3.3 Evaluation Indicators

Performance evaluation of a classification model generally confirms the results by comparing actual and predicted values. This study uses three evaluation metrics: accuracy, F1-score, and area under the curve (AUC) [28].

Table 1.

Model configuration
Model Base model Data format
General Model
LR Logistic regression Tabular data
RF Random forest Tabular data
XGBoost XGBoost Tabular data
ANN ANN Tabular data
CNN(a) CNN Image data
CNN(b) CNN Image data
Time Series Model
LSTM(a) LSTM Time series data
LSTM(b) LSTM Time series data
BiLSTM Bidirectional LSTM Time series data
CNN-LSTM(a) 1-dimension CNN, LSTM Image-time series data
CNN-LSTM(b) 2-dimension CNN, LSTM Image-time series data
3.4 XAI Design

The performance of the General Model and the Time Series Model are compared, and the SHAP method is applied to the model that showed the best performance. SHAP provides explanatory power in two ways: First, Global Interpretation quantifies and visualizes the contribution of each variable, providing an analysis of their relative importance from a model-wide perspective. Second, Local Interpretation focuses on specific data and allows you to visually examine the variables contributed to the prediction result. The visual representations of the interpretation for each model type are expressed based on the same data.
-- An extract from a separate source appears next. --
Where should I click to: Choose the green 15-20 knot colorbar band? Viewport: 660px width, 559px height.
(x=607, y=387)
4. Experiment and Result Analysis

4.1 Experiment Data

This study used personal loan-related data released by the U.S. Lending Club. It contains information about the loan applicants including their repayment histories. Our objective is to classify the likelihood of individual defaults.
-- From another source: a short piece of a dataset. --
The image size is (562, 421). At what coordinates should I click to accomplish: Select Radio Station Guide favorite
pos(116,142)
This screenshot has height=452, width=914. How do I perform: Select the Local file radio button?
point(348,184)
The dataset spans from 2007 to 2020 and contains a total of 2,925,493 entries. It comprises 141 independent variables, including credit limit balance, average account balance, loan amount, credit rating, with the dependent variable being ‘loan_status.’ The individuals in the data reside in the United States and the dataset includes details on the company, location, and credit information for loans.

4.2 Data Processing

4.2.1 Preprocessing

Loan data consists of numerous variables, presenting challenges when applying analysis models. Consequently, it is essential to reduce the number of data variables.

First, we investigate missing values for each variable. When variables with a high rate of missing values are assigned with substitute values, it can impact predictions. Therefore, in this study, such variables will be excluded. Additionally, variables that are not significantly associated with the prediction of default will be excluded. This includes variables related to pre-loan execution, investors in the loan, and any factors that do not have a meaningful connection with the load itself.

The principal component analysis calculates the principal component with the highest eigenvalue, thereby selecting the most important variables. Furthermore, we intentionally choose the final variable based on their importance and scalability in predictions. Categorical variables are converted to numeric values using the one-hot-encoding method [29]. Among them, ‘emp_length’ and ‘grade’ are converted to numeric data through variable abstraction. Ultimately, this process results in a refined dataset consisting of 47 variables.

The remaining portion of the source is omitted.